I first discovered this need last week when I sat down on a bench seat to rest my weary legs for a moment. The seat was beside a busy pedestrian walkway so was a good spot for some serious people watching. And, as it turned out, listening.
The sound I noticed was one I could not immediately identify. It was insistent and squeaky and came at varying volumes. It was definitely not catalogued in my mental library of sounds.
It was only when what must have been a school sports team walked past that I identified the source of the sound. I was aided by the fact that they were all wearing the same type of footwear. Yes, the sound was what I shall refer to as jogger sole squeak [JSS for short].
It’s not a scientific measurement I know but my observation told me that joggers were by far the most popular type of footwear passing me and it was clear that they were the only type emitting this sound. I am lucky there was no jandal sole squeak evident because that would have required the same acronym which could have become very confusing.
Even if there was only one jogger wearer passing, the sound was clearly audible. The school sports team therefore created the footwear equivalent of a symphony orchestra. Their supervising teacher was the conductor.
I came up with a grading system but it was easier to use for a single case of JSS. It was more difficult to apply when multiple jogger-wearers were passing at the same time.
Grade 1: JSS was audible without being intrusive
Grade 2: JSS was loud and clear.
Grade 3: JSS bordered on being annoying and caused heads to turn to find the source of the disturbance.
So how does this merit the injection of funds for research? I believe it would benefit consumers in the same way as the mild, medium or hot categorisation used in curry houses. Customers would get exactly what they wanted.
Customers who enjoyed irritating people and attracting attention to themselves would, of course, look for the JSS3 stamp on their purchase. Medium curry or undecided customers would look for JSS2 and perhaps a JSS2e could be a later development for those who want extremely medium sole squeak.
JJS1 would be for the rather shy and retiring purchasers who did not want to draw attention to themselves. Call them pussy footers if you wish.
For meaningful comparison I would like to tell you about some other real research topics that have been granted funding. Knee surgery can interfere with your jogging was one. There can be multiple causes of death in very old people was another.

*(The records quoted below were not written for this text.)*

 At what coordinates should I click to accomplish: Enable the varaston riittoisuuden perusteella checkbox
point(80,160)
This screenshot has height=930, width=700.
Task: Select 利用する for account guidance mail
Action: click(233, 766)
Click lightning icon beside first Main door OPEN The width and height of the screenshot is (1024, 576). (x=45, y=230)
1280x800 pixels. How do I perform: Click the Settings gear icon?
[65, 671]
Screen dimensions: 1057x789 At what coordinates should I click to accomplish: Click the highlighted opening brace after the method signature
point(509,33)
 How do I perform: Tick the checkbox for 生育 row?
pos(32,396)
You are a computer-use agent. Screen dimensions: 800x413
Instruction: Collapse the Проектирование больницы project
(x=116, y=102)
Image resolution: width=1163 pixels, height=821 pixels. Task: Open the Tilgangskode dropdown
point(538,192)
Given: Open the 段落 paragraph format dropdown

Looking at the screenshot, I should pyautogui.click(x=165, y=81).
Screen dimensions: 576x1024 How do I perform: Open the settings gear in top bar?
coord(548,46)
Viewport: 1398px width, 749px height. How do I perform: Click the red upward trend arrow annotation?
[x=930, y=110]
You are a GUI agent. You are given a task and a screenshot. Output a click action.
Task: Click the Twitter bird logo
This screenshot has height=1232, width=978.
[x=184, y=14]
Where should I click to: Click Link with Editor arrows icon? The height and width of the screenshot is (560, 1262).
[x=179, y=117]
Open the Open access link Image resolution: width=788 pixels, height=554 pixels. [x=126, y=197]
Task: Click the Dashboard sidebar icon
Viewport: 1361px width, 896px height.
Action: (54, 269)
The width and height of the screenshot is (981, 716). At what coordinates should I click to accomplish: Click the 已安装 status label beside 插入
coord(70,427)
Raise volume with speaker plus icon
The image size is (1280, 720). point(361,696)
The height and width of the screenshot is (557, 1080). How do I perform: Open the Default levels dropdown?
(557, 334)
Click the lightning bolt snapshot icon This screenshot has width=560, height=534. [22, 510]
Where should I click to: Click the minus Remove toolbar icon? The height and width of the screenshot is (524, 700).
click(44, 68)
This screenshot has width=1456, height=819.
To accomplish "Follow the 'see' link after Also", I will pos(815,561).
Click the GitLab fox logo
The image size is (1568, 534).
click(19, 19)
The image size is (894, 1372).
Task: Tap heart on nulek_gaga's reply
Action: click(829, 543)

I’ll list just another four:
- Stockholm University completed a study showing that chickens don’t like ugly people
- Another university showed us that rats prefer jazz to Beethoven but only if they are on cocaine
- A third study concentrated on how far penguins can project their poop
- A British scientist spent six months teaching a tortoise to yawn
So I hope you will now agree that I’ve found a worthwhile research project, at least as worthwhile as some I have just described. I’ll proceed one little step at a time but, overall, I think it could be a giant leap for mankind.
The only problem I can foresee is penguins pooping on the joggers.